■ **The task**: Please locate each line in the records below that contains the string "This" and copy those lines. Case matters.

■ **Recorded data**:
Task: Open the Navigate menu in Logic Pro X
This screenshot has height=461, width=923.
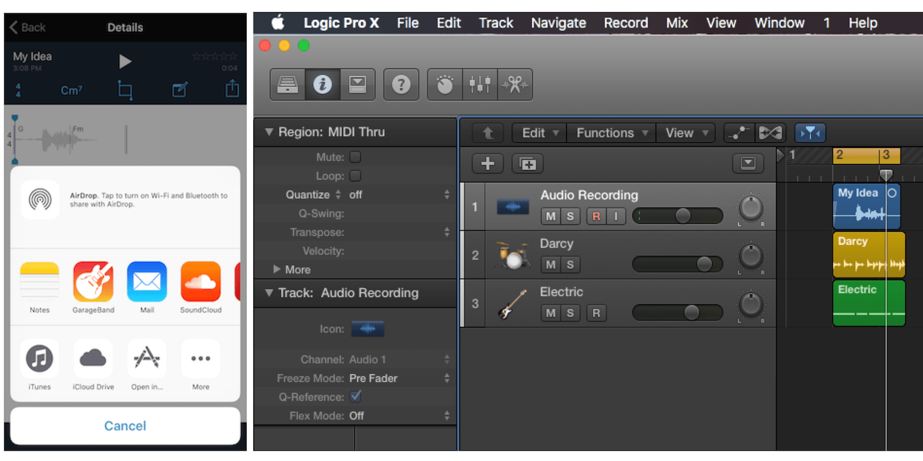Action: click(558, 23)
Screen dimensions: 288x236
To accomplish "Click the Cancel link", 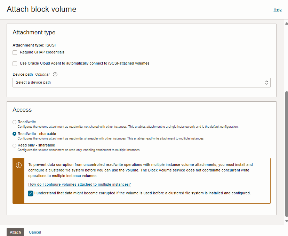I will 35,232.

■ **Response to the task**:
This screenshot has height=461, width=923.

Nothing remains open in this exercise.